In dismissing the appeals of insurance companies, who were providers of ‘business interruption’ insurance in the UK, the Supreme Court found largely in favour of small firms receiving payments from business interruption insurance policies.
Financial implications: The Winners and The Losers
Tens of thousands of small businesses will receive insurance pay-outs covering losses from the first national lockdown. This could provide a lifeline for these businesses in allowing them to trade beyond the coronavirus crisis. Richard Leedham, who represented the Hiscox Action Group on behalf of small businesses, said that ‘this is a landmark victory for a small group of businesses who took on a huge insurance player and have been fully vindicated.’

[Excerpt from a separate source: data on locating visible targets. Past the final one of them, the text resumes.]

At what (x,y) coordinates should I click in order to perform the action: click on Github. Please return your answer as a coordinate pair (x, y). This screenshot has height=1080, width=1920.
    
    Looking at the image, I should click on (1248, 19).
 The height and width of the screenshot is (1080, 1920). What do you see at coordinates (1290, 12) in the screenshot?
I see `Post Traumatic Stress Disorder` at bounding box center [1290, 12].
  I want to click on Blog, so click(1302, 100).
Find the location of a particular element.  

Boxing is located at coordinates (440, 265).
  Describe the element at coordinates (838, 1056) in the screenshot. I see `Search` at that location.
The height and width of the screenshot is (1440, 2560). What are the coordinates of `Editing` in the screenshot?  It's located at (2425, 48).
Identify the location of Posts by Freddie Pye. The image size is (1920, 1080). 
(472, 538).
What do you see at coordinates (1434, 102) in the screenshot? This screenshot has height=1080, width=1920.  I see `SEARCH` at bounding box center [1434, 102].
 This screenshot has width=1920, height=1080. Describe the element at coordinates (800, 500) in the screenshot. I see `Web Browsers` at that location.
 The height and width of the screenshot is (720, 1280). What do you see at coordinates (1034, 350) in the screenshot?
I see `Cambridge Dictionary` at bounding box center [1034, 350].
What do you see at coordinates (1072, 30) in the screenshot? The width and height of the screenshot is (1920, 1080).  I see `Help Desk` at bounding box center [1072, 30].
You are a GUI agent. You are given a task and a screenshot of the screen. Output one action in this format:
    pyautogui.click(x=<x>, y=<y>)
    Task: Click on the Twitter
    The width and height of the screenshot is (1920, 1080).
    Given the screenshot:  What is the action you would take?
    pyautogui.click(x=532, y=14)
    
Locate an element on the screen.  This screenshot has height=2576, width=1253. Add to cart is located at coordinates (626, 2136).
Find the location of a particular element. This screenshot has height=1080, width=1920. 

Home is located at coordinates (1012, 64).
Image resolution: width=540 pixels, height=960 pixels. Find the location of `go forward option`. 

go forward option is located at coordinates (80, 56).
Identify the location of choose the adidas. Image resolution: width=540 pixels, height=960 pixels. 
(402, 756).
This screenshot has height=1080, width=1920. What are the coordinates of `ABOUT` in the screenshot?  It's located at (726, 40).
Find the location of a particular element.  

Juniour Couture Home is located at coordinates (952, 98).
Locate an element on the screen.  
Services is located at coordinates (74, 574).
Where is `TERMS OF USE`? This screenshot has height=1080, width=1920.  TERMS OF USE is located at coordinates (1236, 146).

On the other hand, this ruling will cost the insurance sector hundreds of millions of pounds, as claims have been valued at almost £1.2 billion. Indeed, Hiscox shares plummeted by 4% after the Supreme Court announced their judgement. In this way, the insurance industry faces a significant financial burden.
It should also be noted that insurers are being urged to pay up without delay. COVID Claims Group and other small business owners are joining together to call for a quick resolution and pay-out. This is due to the fact that time is of the essence in the current economic climate, as some businesses may be forced to close down while waiting for payment.
This test case was fast-tracked to the Supreme Court owing to its importance. The final ruling provides authoritative guidance on particular insurance policies as well as similar ones that were not brought as part of the case. As such, the insurance sector will use the judgement, which has brought clarity to this area of law, to guide their decisions in the future.
It is testament to the success of the Test Case Scheme procedure that it will have enabled the important legal issues raised in this case to be finally decided following a trial and an appeal to the Supreme Court in just over seven months. It is hoped that this determination will facilitate other prompt settlements and achieve considerable cost savings in the resolution of individual claims.